In my letter to the author I pointed out that our upper limit for considering a manuscript is somewhere around 100,000 words and that I would be more than willing to review the manuscript again after the author took my comments about the length and a few other issues into consideration. I must admit I was actually excited when I saw we had received an updated submission. Unfortunately, the revised manuscript was 135,000 words. It arrived with a very nice letter from the author saying that this was as much as she could cut without doing damage to the story. As much as I like the manuscript I’m just not seeing how we can move ahead with publication.
Go to any blog which gives advice to authors and you will see the same thing: while it varies a bit by genre, the optimum word count for a novel is around 80,000 words with an upper limit of 100,000 words. “Query Shark” Janet Reid recently responded to a query that 200,000 words was “twice as long as you want something like this.” So why is word count so important, especially for a debut novel?
As the number of words goes up so does the cost associated with publishing a manuscript. For a debut novel where the author has no track record, the cost associated with publishing the manuscript and the popularity of the genre are really the only information a publisher has to go on (other than the quality of the work) when making a decision concerning publication.
Let’s use the above query as an example. Go to Amazon and do a search for the bestselling trade paperbacks for “Mystery & Thrillers” and you’ll see most of them are priced at just below $15.00 (this excludes mass market paperbacks, which are always priced lower than trade paperbacks) . Books of this type are generally priced in this range because this seems to be what people are willing to pay. At 135,000 words, the best I would be able to do when typesetting the book is to get it down to about 450 pages, which means my printing costs at a minimum will be $6.75 per book. Knowing that the average retailer discount is 40% of list and that I pay 25% of net on average for author royalties, editing, and cover art I can compute the profit I can expect from each book sold:
|Retailer discount (40%)||-$6.00|
|Royalties, editing, and cover design||-$2.25|
In short, we would make no money from publishing this book. In fact, given the size of the manuscript, the additional editing costs might result in the book losing money for every copy sold. There are other issues regarding the readability of a manuscript of this length that are addressed in the blogs I mention above that I won’t rehash here. But the above example demonstrates why most publishers will likely pass on a debut manuscript of this length.

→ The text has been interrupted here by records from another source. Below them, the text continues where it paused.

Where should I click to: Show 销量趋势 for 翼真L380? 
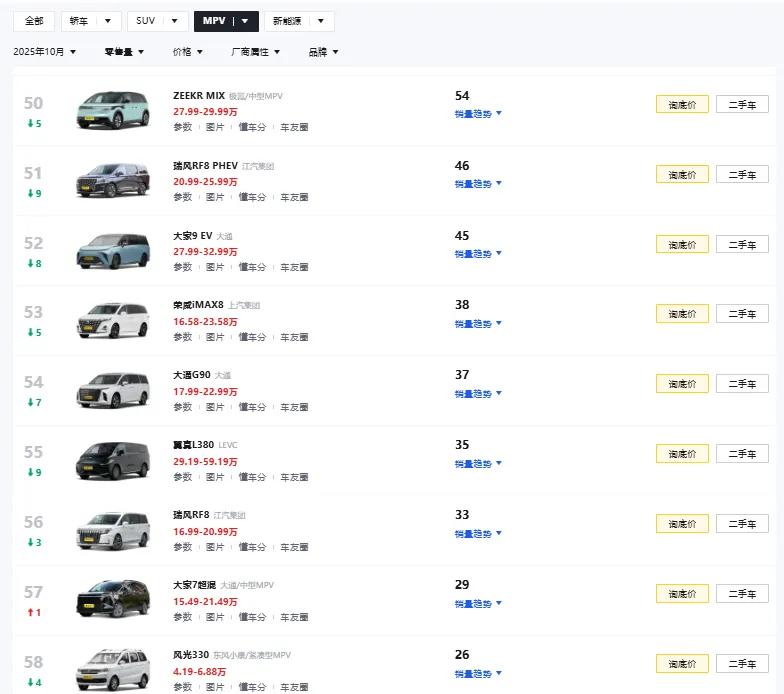[478, 463]
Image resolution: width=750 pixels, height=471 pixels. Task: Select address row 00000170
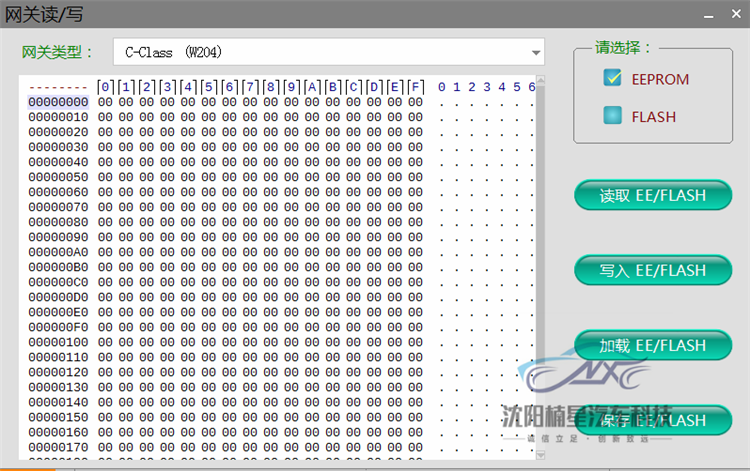click(x=58, y=447)
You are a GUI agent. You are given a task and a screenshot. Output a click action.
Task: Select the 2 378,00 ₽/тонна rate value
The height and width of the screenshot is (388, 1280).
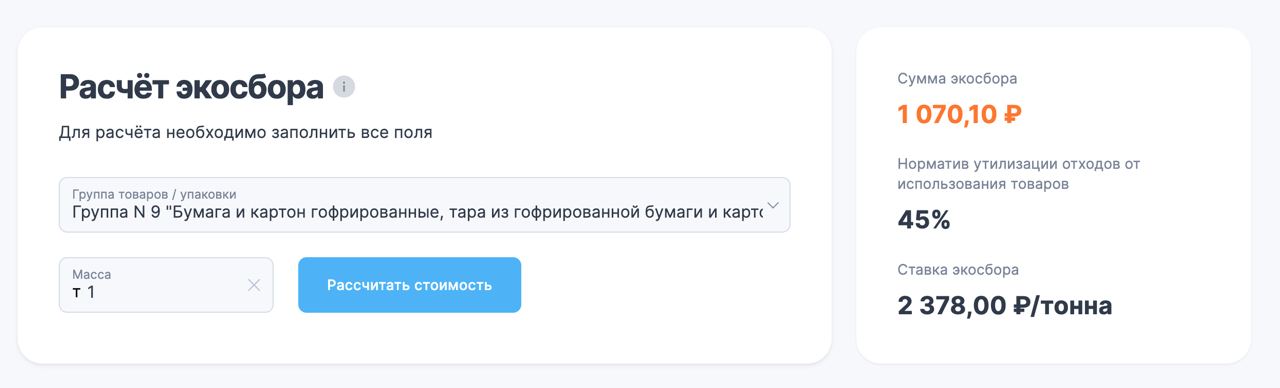[x=1005, y=306]
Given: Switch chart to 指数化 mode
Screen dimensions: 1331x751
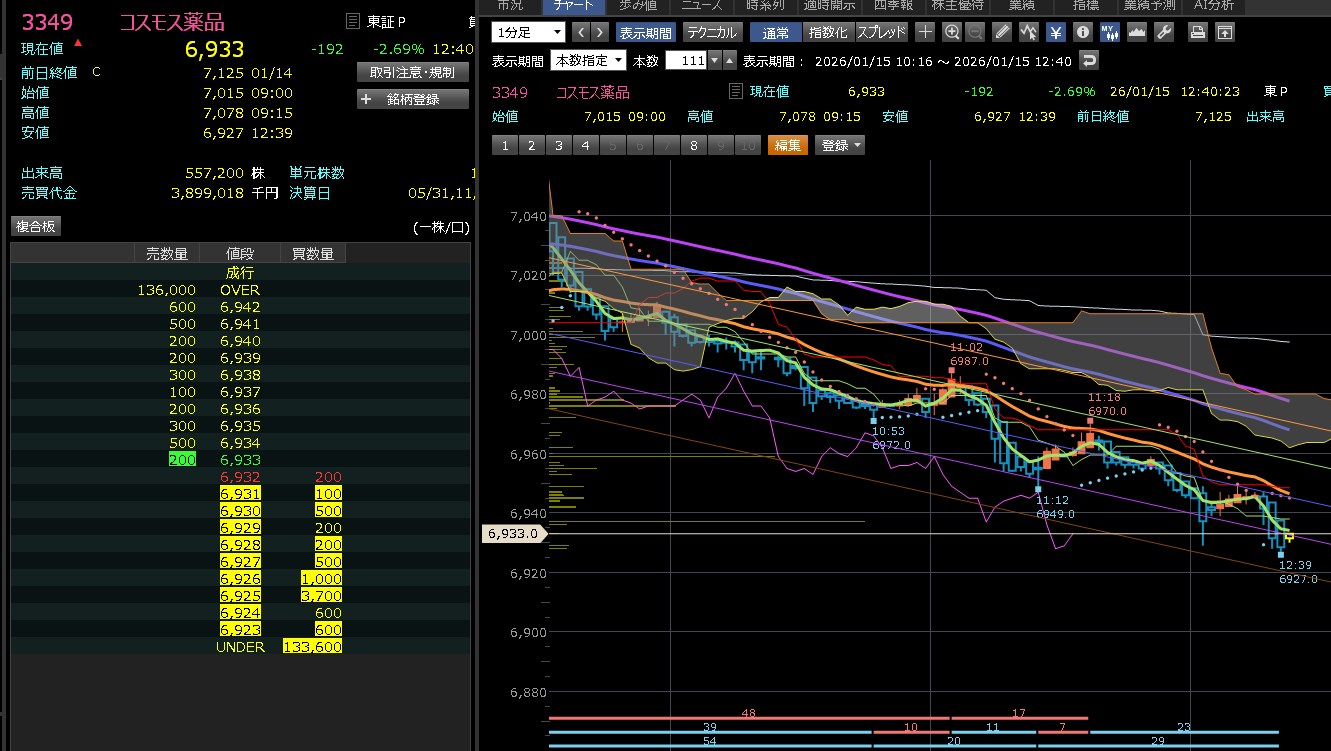Looking at the screenshot, I should (827, 32).
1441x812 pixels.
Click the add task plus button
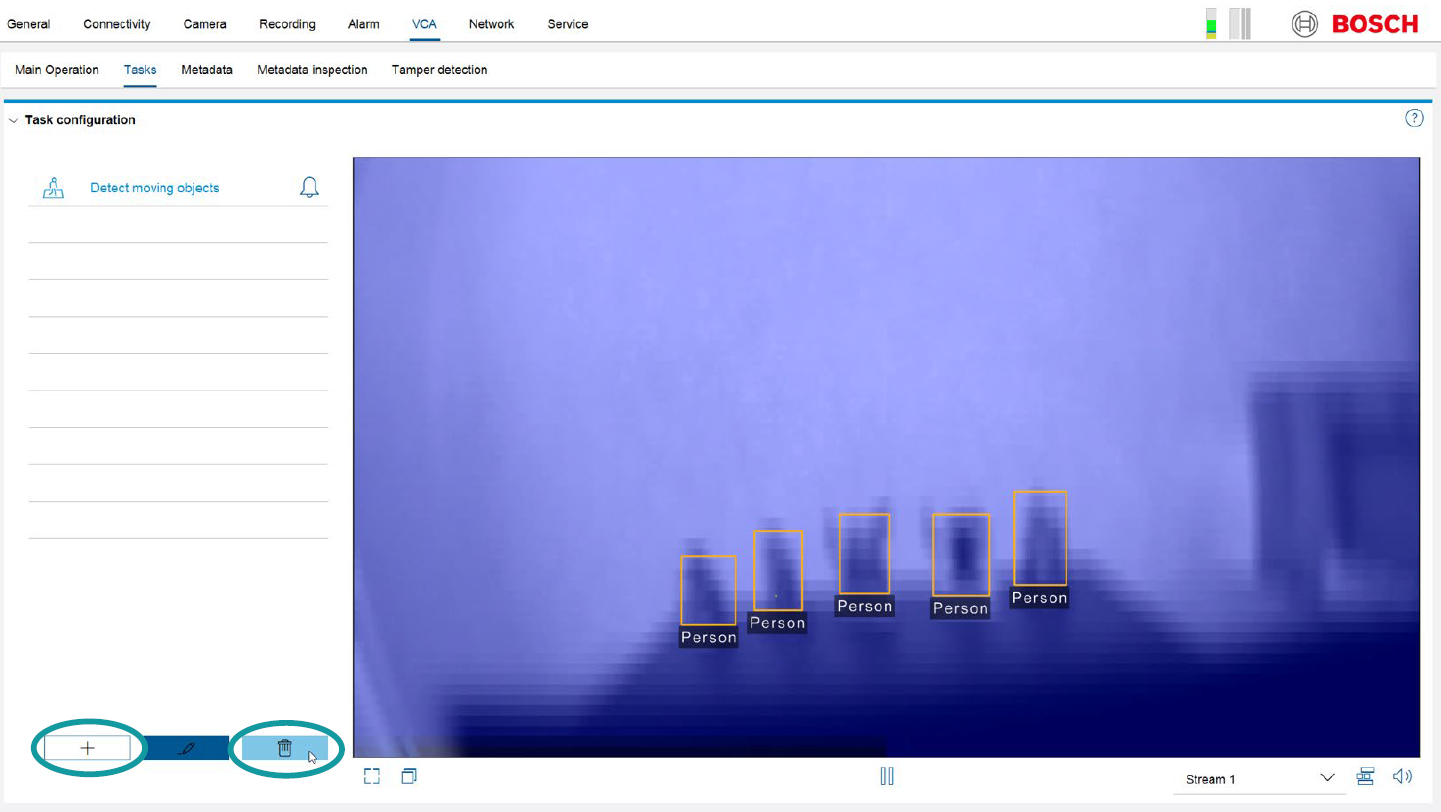pyautogui.click(x=87, y=748)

So what is an author to do? In my opinion you have three options. The first is to self-publish your work. It is important to note that you will have the same issues regarding profit margins that I outlined in the table above if you try to publish the book as a paperback. Thus, unless you have a large amount of money to invest in a large offset print run this would most likely limit you to publishing as an eBook. The second option is to reexamine the manuscript to determine if it really needs to be the length it currently is.
If after an honest examination of the manuscript you determine there is no way it can be shortened and you decide that self-publishing is not for you, then no matter how great the manuscript is, it is probably not a good candidate for a debut novel. Your third option is to put the manuscript aside for now and begin working on your next novel. I know this is hard advice for most authors to hear, but it really is the best advice. If your goal is to become a published author, sending queries for a manuscript that will be rejected by most publishers and agents based solely on the length without even being read is probably not the best strategy. Sending the same manuscript to a publisher that you already have a relationship with will most likely at least get it reviewed.
I know one comment that will be made is that I can significantly reduce my printing costs (and thus increase the profits) if I just went to moderately sized offset print runs. While this is true, it would also introduce a significant new risk that I will discuss in my next blog. Regardless, there is a reason most publishers have word count guidelines. Following them is the best way for a debut author to avoid a form rejection.